Harap diingat bahwa risalah ringkas ini bukanlah suatu upaya untuk memindahkan orang-orang Kristen kepada keimanan lain manapun di luar ajaran Kristus. Ini merupakan suatu upaya murni untuk mengajak orang-orang Kristen kembali kepada keimanan dan kebiasaan (sunnah) murni Yesus yang tidak tercemar. Ini merupakan upaya tulus untuk mengembalikan kisah dongeng kepada kisah nyata ajaran Kristen – yaitu kisah-kisah nyata yang sudah tentu sangat indah sebab sangat realistik dan memuaskan akal serta kalbu sekaligus.
Selama hampir dua ribu tahun, bukanlah legenda-legenda yang dirakit di sekeliling realitas Yesus Kristus yang telah membuat Kristen menyatu dan menolongnya tetap bertahan hidup dari tantangan-tantangan logika/akal dan tetap mengalami pencerahan di hadapan kemajuan sains, dan tidak pula kebertahanannya itu disebabkan oleh kepercayaan mistik Trinitas. Yang telah membuat kebenaran serta hakikat Kristen tetap utuh adalah keindahan pribadi dan ajaranajaran Yesus Kristus. Yakni, amal-perbuatan mulianya, bukan sosok tuhan pada diri Yesus, yang sangat indah untuk dianut. Adalah penderitaan, ketabahan dan keteguhan demi tujuantujuan mulia dan penolakan beliau yang tegas terhadap segenap upaya aniaya untuk membuat beliau merubah ajaran-ajaran beliau itulah yang merupakan tulang punggung sejati agama Kristen. Hal itu masih tetap indah dan sangat patut dicintai seperti sediakala hingga saat ini. Hal itu telah memberikan pengaruh besar pada pemikiran-pemikiran dan kalbu-kalbu orang Kristen sehingga mereka tetap terpaut pada Yesus, dan memilih untuk menutup mata mereka terhadap ketimpangan-ketimpangan logika daripada memutuskan hubungan dari beliau.
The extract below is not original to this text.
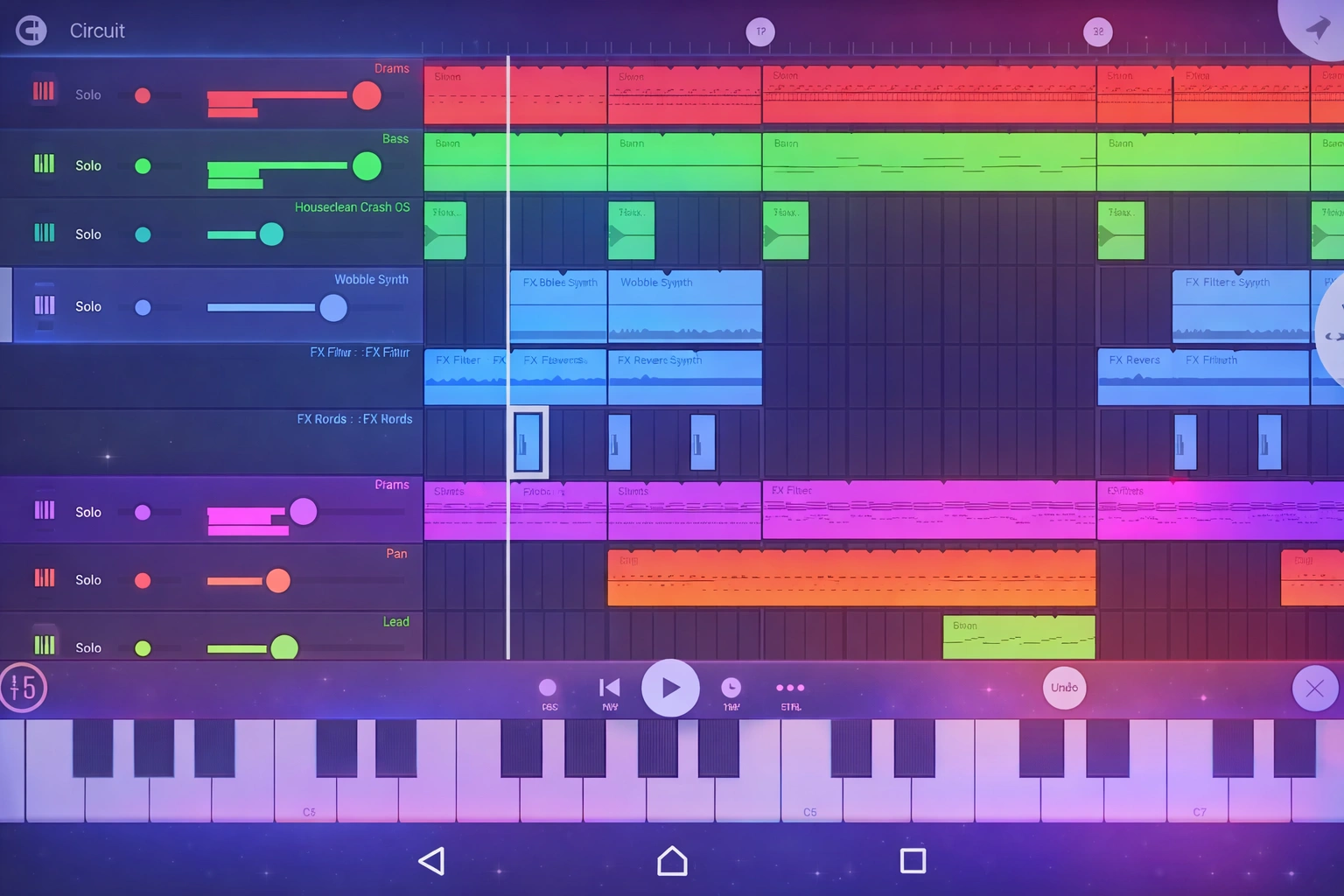
Task: Open the Bass track instrument icon
Action: (44, 164)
Keagungan beliau yang sebenarnya terletak pada fakta bahwa beliau telah berhasil mengatasi dan telah menaklukkan kekuatan-kekuatan gelap yang bersekongkol untuk mengalahkan beliau meskipun beliau seorang manusia lemah dan tidak lebih dari seorang manusia. Kemenangan Yesus itu adalah sesuatu yang (layak) dinikmati bersama dengan penuh kebanggaan oleh anak keturunan Adam. Sebagaimana kami memandang hal itu dari sudut pandang Muslim, beliau adalah seorang anak keturunan Adam yang sangat mulia. Beliau telah mengajarkan peri kemanusiaan melalui suri tauladan beliau yang teguh dalam menghadapi penderitaan dan keperihan yang sangat berat. Tidak untuk takluk, melainkan untuk tetap teguh dalam cobaan beratlah yang merupakan keberhasilan Yesus yang paling mulia. Hidupnya yang penuh penderitaan dan keperihan itulah yang telah menyelamatkan umat manusia dan membuat beliau berhasil menaklukkan kematian. Jika beliau secara suka-rela telah menerima kematian, hal itu sama saja seperti suatu upaya untuk melarikan diri dari penderitaan beliau.
Bagaimana mungkin orang dapat menganggap hal itu sebagai suatu sikap berani? Bahkan sikap orang-orang yang melakukan bunuh diri, di bawah tekanan yang sangat besar, dianggap sebagai suatu perbuatan pengecut semata. Menghadapi penderitaan dalam hidup adalah jauh lebih baik dari menghindari penderitaan melalui kematian. Oleh karena itu, konsep pengorbanan tertinggi Yesus dengan cara menerima kematian demi umat manusia, adalah suatu ungkapan perasaan dangkal yang tidak memiliki dasar.